Given request: Could you copy out every record below line by line, without changing a single character?
:: Provided records
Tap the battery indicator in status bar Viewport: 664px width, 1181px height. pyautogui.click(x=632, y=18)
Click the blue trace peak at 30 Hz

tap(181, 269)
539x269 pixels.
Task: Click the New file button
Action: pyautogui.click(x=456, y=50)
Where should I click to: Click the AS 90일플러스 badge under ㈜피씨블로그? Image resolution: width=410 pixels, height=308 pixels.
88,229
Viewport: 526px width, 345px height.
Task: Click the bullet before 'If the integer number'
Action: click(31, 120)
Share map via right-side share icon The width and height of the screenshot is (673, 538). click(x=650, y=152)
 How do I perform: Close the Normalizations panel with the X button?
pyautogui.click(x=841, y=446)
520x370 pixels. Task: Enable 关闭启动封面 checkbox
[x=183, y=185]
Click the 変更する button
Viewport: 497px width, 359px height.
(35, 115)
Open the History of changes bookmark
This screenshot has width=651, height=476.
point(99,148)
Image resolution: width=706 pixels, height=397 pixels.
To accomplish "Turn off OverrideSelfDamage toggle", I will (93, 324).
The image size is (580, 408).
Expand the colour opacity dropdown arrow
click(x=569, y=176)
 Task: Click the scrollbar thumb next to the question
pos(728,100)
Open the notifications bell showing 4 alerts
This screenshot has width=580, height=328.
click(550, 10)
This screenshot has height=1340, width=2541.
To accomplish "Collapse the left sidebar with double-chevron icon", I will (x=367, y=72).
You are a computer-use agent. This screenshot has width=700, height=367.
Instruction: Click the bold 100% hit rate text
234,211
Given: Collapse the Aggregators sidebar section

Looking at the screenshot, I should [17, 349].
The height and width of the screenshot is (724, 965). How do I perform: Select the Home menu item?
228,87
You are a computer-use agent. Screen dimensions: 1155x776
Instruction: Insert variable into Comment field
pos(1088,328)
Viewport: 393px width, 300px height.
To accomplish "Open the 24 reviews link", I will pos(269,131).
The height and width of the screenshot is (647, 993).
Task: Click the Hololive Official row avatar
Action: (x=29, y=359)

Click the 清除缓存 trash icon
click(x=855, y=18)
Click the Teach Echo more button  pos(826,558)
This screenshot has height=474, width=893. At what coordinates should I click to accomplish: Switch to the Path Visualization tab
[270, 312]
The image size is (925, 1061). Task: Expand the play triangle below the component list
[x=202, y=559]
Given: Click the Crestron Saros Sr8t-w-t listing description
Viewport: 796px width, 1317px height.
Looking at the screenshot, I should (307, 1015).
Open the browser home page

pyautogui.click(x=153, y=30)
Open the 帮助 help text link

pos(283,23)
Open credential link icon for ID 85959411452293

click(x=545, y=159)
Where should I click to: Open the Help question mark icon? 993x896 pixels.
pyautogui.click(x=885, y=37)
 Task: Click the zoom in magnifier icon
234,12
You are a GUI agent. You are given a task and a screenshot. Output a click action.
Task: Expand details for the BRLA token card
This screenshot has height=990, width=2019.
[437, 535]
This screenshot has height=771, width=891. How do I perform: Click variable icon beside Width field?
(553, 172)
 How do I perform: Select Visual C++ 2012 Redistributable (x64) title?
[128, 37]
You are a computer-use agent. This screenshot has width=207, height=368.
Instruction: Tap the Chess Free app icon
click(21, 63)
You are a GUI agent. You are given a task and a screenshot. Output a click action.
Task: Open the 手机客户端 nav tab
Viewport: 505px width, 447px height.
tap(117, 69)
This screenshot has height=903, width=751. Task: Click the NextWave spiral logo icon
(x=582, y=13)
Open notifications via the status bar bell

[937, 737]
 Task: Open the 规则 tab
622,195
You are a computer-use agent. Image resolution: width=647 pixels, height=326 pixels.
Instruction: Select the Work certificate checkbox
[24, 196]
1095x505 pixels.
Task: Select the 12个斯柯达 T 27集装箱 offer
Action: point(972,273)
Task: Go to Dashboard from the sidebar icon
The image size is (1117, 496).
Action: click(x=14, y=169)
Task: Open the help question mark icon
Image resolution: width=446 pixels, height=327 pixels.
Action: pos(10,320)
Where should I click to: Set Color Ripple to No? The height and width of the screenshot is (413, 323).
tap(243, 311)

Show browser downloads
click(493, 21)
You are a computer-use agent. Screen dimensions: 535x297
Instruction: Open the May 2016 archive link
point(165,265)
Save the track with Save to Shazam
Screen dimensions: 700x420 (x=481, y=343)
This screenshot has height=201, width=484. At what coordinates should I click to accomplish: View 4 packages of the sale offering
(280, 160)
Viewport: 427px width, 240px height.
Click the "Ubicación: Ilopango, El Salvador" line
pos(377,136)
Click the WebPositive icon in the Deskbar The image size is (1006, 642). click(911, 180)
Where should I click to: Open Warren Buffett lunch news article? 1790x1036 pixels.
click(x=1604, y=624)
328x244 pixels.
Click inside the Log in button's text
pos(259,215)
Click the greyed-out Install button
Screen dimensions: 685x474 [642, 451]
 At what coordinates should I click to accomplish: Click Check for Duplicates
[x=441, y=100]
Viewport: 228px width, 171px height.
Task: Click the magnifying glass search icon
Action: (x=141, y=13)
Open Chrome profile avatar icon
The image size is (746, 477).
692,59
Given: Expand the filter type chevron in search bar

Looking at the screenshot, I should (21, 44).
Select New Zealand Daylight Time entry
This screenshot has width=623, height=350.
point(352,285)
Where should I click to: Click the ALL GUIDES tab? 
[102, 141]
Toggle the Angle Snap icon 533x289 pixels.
::::
Written response:
Tap the battery indicator in status bar Viewport: 664px width, 1181px height. pyautogui.click(x=632, y=18)
Click the blue trace peak at 30 Hz

tap(181, 269)
539x269 pixels.
Task: Click the New file button
Action: pyautogui.click(x=456, y=50)
Where should I click to: Click the AS 90일플러스 badge under ㈜피씨블로그? Image resolution: width=410 pixels, height=308 pixels.
88,229
Viewport: 526px width, 345px height.
Task: Click the bullet before 'If the integer number'
Action: click(31, 120)
Share map via right-side share icon The width and height of the screenshot is (673, 538). click(x=650, y=152)
 How do I perform: Close the Normalizations panel with the X button?
pyautogui.click(x=841, y=446)
520x370 pixels. Task: Enable 关闭启动封面 checkbox
[x=183, y=185]
Click the 変更する button
Viewport: 497px width, 359px height.
(35, 115)
Open the History of changes bookmark
This screenshot has width=651, height=476.
point(99,148)
Image resolution: width=706 pixels, height=397 pixels.
To accomplish "Turn off OverrideSelfDamage toggle", I will (93, 324).
The image size is (580, 408).
Expand the colour opacity dropdown arrow
click(x=569, y=176)
 Task: Click the scrollbar thumb next to the question
pos(728,100)
Open the notifications bell showing 4 alerts
This screenshot has width=580, height=328.
click(550, 10)
This screenshot has height=1340, width=2541.
To accomplish "Collapse the left sidebar with double-chevron icon", I will (x=367, y=72).
You are a computer-use agent. This screenshot has width=700, height=367.
Instruction: Click the bold 100% hit rate text
234,211
Given: Collapse the Aggregators sidebar section

Looking at the screenshot, I should [17, 349].
The height and width of the screenshot is (724, 965). How do I perform: Select the Home menu item?
228,87
You are a computer-use agent. Screen dimensions: 1155x776
Instruction: Insert variable into Comment field
pos(1088,328)
Viewport: 393px width, 300px height.
To accomplish "Open the 24 reviews link", I will pos(269,131).
The height and width of the screenshot is (647, 993).
Task: Click the Hololive Official row avatar
Action: (x=29, y=359)

Click the 清除缓存 trash icon
click(x=855, y=18)
Click the Teach Echo more button  pos(826,558)
This screenshot has height=474, width=893. At what coordinates should I click to accomplish: Switch to the Path Visualization tab
[270, 312]
The image size is (925, 1061). Task: Expand the play triangle below the component list
[x=202, y=559]
Given: Click the Crestron Saros Sr8t-w-t listing description
Viewport: 796px width, 1317px height.
Looking at the screenshot, I should (307, 1015).
Open the browser home page

pyautogui.click(x=153, y=30)
Open the 帮助 help text link

pos(283,23)
Open credential link icon for ID 85959411452293

click(x=545, y=159)
Where should I click to: Open the Help question mark icon? 993x896 pixels.
pyautogui.click(x=885, y=37)
 Task: Click the zoom in magnifier icon
234,12
You are a GUI agent. You are given a task and a screenshot. Output a click action.
Task: Expand details for the BRLA token card
This screenshot has height=990, width=2019.
[437, 535]
This screenshot has height=771, width=891. How do I perform: Click variable icon beside Width field?
(553, 172)
 How do I perform: Select Visual C++ 2012 Redistributable (x64) title?
[128, 37]
You are a computer-use agent. This screenshot has width=207, height=368.
Instruction: Tap the Chess Free app icon
click(21, 63)
You are a GUI agent. You are given a task and a screenshot. Output a click action.
Task: Open the 手机客户端 nav tab
Viewport: 505px width, 447px height.
tap(117, 69)
This screenshot has height=903, width=751. Task: Click the NextWave spiral logo icon
(x=582, y=13)
Open notifications via the status bar bell

[937, 737]
 Task: Open the 规则 tab
622,195
You are a computer-use agent. Image resolution: width=647 pixels, height=326 pixels.
Instruction: Select the Work certificate checkbox
[24, 196]
1095x505 pixels.
Task: Select the 12个斯柯达 T 27集装箱 offer
Action: point(972,273)
Task: Go to Dashboard from the sidebar icon
The image size is (1117, 496).
Action: click(x=14, y=169)
Task: Open the help question mark icon
Image resolution: width=446 pixels, height=327 pixels.
Action: pos(10,320)
Where should I click to: Set Color Ripple to No? The height and width of the screenshot is (413, 323).
tap(243, 311)

Show browser downloads
click(493, 21)
You are a computer-use agent. Screen dimensions: 535x297
Instruction: Open the May 2016 archive link
point(165,265)
Save the track with Save to Shazam
Screen dimensions: 700x420 (x=481, y=343)
This screenshot has height=201, width=484. At what coordinates should I click to accomplish: View 4 packages of the sale offering
(280, 160)
Viewport: 427px width, 240px height.
Click the "Ubicación: Ilopango, El Salvador" line
pos(377,136)
Click the WebPositive icon in the Deskbar The image size is (1006, 642). click(911, 180)
Where should I click to: Open Warren Buffett lunch news article? 1790x1036 pixels.
click(x=1604, y=624)
328x244 pixels.
Click inside the Log in button's text
pos(259,215)
Click the greyed-out Install button
Screen dimensions: 685x474 [642, 451]
 At what coordinates should I click to accomplish: Click Check for Duplicates
[x=441, y=100]
Viewport: 228px width, 171px height.
Task: Click the magnifying glass search icon
Action: (x=141, y=13)
Open Chrome profile avatar icon
The image size is (746, 477).
692,59
Given: Expand the filter type chevron in search bar

Looking at the screenshot, I should (21, 44).
Select New Zealand Daylight Time entry
This screenshot has width=623, height=350.
point(352,285)
Where should I click to: Click the ALL GUIDES tab? 
[102, 141]
Toggle the Angle Snap icon 533x289 pixels.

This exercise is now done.